I was reminded of something startling this past week. It took me by surprise when the truth hit me once again. I woke up the other morning, looked into the mirror and watched myself brush my teeth. But after a few minutes of reflection and a closer look, I discovered that behind the Colgate covered overbite and the bloodshot morning eyes, there were more than one me looking out from the glass. In fact, there are several of Me and I could see them all so very clearly!
You may have met some of Me before. They come around from time to time.
My favorite Me is the Good Neighbor Me. This is the guy who checks on the family two doors down because he knows they need some help. He asks how people are coping in the midst of their unemployment or illnesses. He shovels their snow when their backs are bad or mows their yard when the heat is high. This is the guy who knows just when to say hello and just when to let it go. He offers a nice wave and a cheerful smile in the morning as you pull out of your drive on the way to work or in the evening as you return home. The Good Neighbor Me is a swell guy.

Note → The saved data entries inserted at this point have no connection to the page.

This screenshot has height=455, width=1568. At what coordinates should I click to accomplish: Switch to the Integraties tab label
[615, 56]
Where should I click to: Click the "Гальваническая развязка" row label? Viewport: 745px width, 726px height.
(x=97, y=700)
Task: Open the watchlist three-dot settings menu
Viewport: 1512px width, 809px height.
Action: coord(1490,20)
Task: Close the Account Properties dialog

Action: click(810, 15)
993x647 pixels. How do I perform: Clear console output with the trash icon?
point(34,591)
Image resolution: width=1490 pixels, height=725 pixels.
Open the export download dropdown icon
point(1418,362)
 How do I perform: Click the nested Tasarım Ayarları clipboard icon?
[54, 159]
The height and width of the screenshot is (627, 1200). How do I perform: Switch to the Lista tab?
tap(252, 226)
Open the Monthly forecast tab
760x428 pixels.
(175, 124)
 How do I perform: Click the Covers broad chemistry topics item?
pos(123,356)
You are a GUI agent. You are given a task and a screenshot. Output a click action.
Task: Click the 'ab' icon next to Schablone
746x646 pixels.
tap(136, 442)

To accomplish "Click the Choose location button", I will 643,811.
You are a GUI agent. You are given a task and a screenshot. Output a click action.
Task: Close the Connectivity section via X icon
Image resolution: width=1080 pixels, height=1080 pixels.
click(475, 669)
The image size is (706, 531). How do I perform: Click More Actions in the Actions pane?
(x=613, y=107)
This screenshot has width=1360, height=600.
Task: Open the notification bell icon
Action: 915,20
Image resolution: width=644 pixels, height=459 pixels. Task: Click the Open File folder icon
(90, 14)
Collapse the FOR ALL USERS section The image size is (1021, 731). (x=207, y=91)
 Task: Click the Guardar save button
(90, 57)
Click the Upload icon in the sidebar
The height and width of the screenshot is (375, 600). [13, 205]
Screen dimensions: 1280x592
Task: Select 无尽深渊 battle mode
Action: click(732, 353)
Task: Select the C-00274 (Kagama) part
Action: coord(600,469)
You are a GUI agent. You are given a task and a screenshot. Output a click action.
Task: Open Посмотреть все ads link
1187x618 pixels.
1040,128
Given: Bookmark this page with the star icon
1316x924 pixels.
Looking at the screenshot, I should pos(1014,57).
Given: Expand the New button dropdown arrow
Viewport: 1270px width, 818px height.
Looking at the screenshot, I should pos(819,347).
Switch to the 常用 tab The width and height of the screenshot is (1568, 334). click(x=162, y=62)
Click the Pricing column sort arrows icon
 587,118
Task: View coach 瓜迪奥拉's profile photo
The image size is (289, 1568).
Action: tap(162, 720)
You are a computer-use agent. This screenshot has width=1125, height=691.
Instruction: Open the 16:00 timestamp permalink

There is also the Good Christian Me. This guy remembers to call his buddy to see how the interview went, or how his grandmother is doing after the surgery. He will stop by the hospital to say a short prayer or write a letter of concern, quoting scripture passages that offer peace and hope. He is aware of your needs and will do anything to make your life better. He opens his home for group activities and quietly listens as you share your deepest hurt and pain. Good Christian Me remembers birthdays and asks for updates on sensitive issues at just the right time. He is a class act.
Then there is the Good Dad Me. This is the best guy in the whole world, especially when he is fully available for his kids and their friends. He loves his children and listens intently, allowing wisdom to speak through the silence and knowing just when to enter the picture or to step out of the way. Good Dad Me is a comforting presence when tears run down sad cheeks late at night. He is a strong shoulder to lean on when the world presses in from every side. He is firm but never cruel. He is gentle but never soft. He is humorous but never embarrassing. Dr. Phil would be proud of this guy.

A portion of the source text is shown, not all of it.